Brain abnormalities discovered in people who have trouble reading fast
Some people who have problems reading quickly appear to have abnormalities in the white matter of their brains, according to research published in the December 4, 2007, issue of Neurology, the medical journal of the American Academy of Neurology. Researchers say these findings provide a model to better understand ways in which the brain may have developed differently in people with learning disabilities.
For the study, researchers tested the reading and cognitive abilities of 30 adults, 10 of whom had periventricular nodular heterotopia (PNH), a rare genetic brain disease that causes seizures and reading disabilities. Ten of the adults had dyslexia, one of the most common learning problems in the general population, and the other 10 participants were healthy and had no reading problems. Six of the 10 people with PNH also underwent a specialized form of brain scan.
The researchers found that the people with PNH had a specific form of dyslexia that affected their ability to read words and name things quickly. These individuals had visible disruptions in their white matter, the part of the brain that consists mostly of fiber tracts, or wiring, that connect together other brain regions. The more their white matter was abnormal, the worse they performed on rapid reading tests.
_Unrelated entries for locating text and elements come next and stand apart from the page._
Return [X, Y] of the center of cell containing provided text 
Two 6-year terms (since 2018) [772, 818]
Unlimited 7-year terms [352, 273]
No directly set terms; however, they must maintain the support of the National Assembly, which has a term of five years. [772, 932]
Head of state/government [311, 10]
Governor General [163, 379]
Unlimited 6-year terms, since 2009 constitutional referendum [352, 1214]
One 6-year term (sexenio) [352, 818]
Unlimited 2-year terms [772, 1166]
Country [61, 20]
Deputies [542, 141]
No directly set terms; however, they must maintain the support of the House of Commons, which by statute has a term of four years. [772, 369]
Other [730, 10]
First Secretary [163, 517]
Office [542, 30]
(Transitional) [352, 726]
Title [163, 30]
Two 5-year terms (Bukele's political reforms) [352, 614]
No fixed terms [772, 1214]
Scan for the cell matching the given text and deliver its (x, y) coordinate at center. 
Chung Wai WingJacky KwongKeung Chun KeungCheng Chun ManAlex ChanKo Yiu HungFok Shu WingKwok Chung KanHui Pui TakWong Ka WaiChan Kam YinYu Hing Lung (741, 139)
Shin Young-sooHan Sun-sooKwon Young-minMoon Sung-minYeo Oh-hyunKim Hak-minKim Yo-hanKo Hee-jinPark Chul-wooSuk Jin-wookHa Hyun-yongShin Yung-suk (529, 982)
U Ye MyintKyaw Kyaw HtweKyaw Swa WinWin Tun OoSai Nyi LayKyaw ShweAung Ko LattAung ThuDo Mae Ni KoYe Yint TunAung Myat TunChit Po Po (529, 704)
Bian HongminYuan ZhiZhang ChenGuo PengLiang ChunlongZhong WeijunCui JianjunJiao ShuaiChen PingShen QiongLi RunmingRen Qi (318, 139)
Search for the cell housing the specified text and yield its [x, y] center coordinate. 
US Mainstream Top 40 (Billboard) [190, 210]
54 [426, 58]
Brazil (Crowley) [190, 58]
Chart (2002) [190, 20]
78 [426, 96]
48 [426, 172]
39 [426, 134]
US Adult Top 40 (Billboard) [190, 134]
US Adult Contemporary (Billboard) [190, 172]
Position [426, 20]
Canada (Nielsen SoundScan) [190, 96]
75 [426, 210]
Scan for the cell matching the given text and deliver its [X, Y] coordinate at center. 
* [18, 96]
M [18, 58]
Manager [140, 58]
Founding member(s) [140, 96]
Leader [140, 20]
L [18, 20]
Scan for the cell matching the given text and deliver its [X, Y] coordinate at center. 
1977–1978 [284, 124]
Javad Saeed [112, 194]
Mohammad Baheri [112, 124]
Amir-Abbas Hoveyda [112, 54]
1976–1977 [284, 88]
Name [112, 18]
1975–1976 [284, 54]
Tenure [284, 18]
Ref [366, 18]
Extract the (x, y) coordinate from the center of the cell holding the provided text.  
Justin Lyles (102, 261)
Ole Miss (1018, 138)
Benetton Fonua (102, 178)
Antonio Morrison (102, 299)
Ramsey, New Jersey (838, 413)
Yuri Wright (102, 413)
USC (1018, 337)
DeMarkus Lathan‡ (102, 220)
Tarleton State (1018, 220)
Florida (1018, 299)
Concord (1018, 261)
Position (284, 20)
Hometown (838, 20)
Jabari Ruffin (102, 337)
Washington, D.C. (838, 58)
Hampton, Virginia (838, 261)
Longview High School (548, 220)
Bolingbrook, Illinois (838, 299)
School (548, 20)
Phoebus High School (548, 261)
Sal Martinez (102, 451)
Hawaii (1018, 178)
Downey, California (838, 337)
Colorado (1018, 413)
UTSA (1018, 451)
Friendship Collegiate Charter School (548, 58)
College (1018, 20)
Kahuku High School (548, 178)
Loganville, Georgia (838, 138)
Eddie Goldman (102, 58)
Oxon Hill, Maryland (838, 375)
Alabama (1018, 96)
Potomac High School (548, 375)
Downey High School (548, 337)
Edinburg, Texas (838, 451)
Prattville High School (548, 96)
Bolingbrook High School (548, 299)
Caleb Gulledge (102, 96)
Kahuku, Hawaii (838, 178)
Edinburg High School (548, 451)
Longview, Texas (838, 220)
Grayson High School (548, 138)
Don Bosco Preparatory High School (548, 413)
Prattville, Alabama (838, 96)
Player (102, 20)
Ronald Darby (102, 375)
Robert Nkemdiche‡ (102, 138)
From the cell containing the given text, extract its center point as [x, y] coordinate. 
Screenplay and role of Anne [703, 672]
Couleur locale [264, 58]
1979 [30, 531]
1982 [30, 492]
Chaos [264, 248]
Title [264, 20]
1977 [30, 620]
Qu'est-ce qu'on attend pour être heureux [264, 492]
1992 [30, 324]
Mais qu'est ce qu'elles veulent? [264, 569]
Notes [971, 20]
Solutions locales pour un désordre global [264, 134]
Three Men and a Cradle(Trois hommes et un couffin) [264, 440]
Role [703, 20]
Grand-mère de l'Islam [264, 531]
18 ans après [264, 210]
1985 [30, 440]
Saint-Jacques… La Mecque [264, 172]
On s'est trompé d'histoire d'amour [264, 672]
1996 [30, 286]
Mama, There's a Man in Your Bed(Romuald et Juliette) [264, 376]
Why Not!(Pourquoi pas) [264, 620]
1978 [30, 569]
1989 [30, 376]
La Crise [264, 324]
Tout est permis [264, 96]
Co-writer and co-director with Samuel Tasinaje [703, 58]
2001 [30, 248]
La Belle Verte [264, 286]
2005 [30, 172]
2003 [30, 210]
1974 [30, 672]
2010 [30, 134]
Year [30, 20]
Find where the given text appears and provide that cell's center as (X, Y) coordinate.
“Our findings suggest that white matter integrity plays a critical role in reading fluency and that defects in white matter serve as the structural basis for the type of dyslexia we see in this brain malformation,” said the study’s lead author Bernard S. Chang, MD, with Harvard Medical School in Boston, and member of the American Academy of Neurology. "Our work highlights the importance of studying white matter structure in order to understand cognitive problems and learning disabilities more fully."
Chang says there are several limitations to the study, including the small sample size and the fact that brain scans cannot definitively show how the white matter fibers are actually connected.